Lime reduces climate change

Lime can reduce climate change

Carbon emissions could be reduced if we use lime in place of cement as cement production now accounts for 5% of the world’s emissions of CO2 - and the invertible expansion of the industry means this figure is on the rise. Most people are not even aware that making cement produces carbon dioxide.

Under pressure the cement producers now appear to be admitting they make unjustifiable contribution to the planets greenhouse-gas emissions and are being forced to reduce their impact on our fragile planet. But their efforts, such as burning waste products with coal, reworking recipes and trying to make plants more energy-efficient, have achieved only "little success".

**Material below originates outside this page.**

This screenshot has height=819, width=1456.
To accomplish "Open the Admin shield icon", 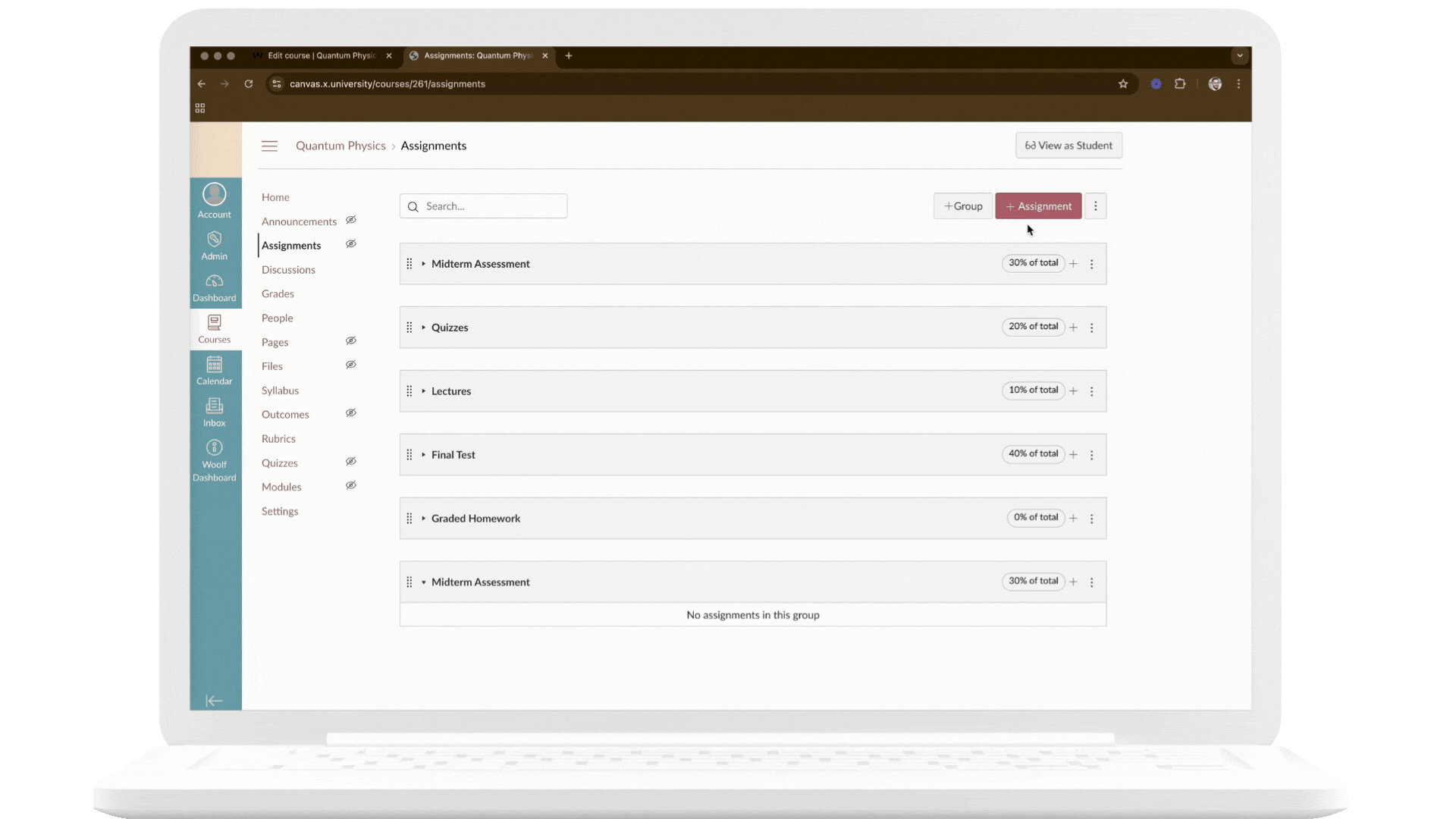I will click(x=215, y=240).

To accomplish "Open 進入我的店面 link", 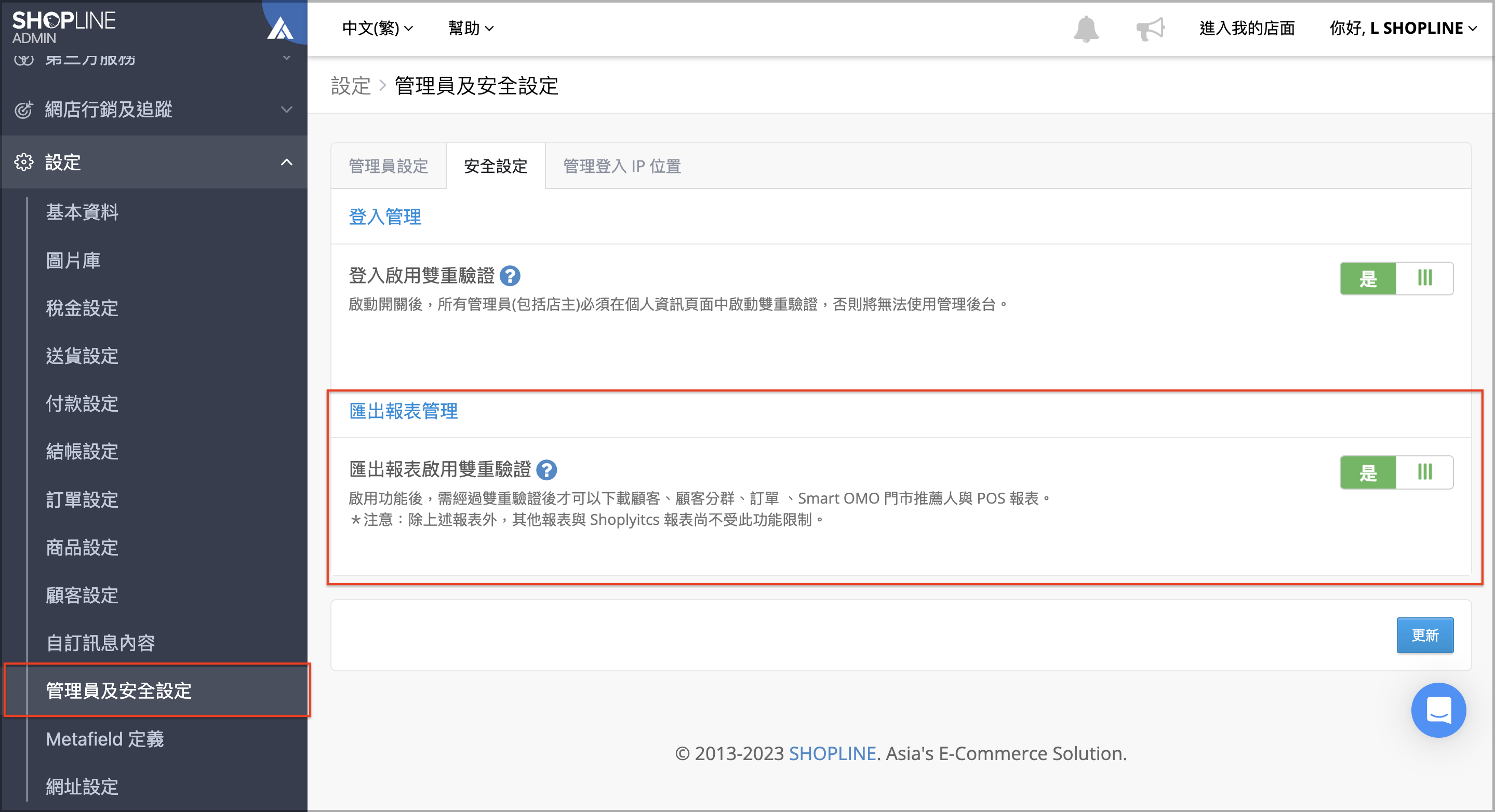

You would be justified in saying that producers of cement "can't change the chemistry, so they can never achieve spectacular cuts in emissions”. But there is a substitute “a material that has been used for thousands of years and is well documented and has stood the test of time and it is called lime and was used by civilizations such as the romans for who’s building still stand to this day, it is should not be brushed aside as lime has the potential to play a leading role in its industry in carbon reduction.

Lime has been used for building for 10,000 years, whereas Portland cement was only invented in 1824. Rome has a lime concrete dome spanning over 43 meters that has stood tall for over 1,800 years, and there is a huge number of old buildings in Britain that are built with lime mortar, including a large amount of the better built and more attractive looking buildings.

The use of lime has been forced aside by the use of Portland cement during the late 19th and early 20th centuries. Cement sets faster and demands less skill in its application. Over the past 20 years, though, lime has enjoyed a revival after the harm caused to old buildings by cement became apparent. More recently, although the science of using lime concrete for engineered reinforced structures with large spans has yet to be developed, interest in the use of lime for new construction has grown as a result of its ecological credentials.

Lime requires less energy to produce than cement because limestone, the basic raw material, can be burned at lower temperatures - 900-1,000C rather than 1,300C or higher. Also, some of the CO2 created during firing is reabsorbed by lime as it hardens. And lime can be produced locally on a small scale, cutting pollution by limiting transport distances.

In contrast to cement, lime mortar is able to accommodate structural movement due to settlement or temperature changes in different seasons without significant cracking. This eliminates the need for expansion joints, which reduce the lifespan of many modern buildings because the sealant filling them deteriorates in sunlight and admits moisture. When buildings reach the end of their lives, lime is soft enough to allow the masonry to be taken apart and reused. Cement will potentially add to landfill problems for generations to come.

Last but not least, lime's ability to control moisture means it is compatible with low-energy, sustainable materials, such as water reed, straw, hemp, timber and clay.

The appropriate use of lime, therefore, can assist us both in conserving our past and creating buildings that are more green-friendly in the future.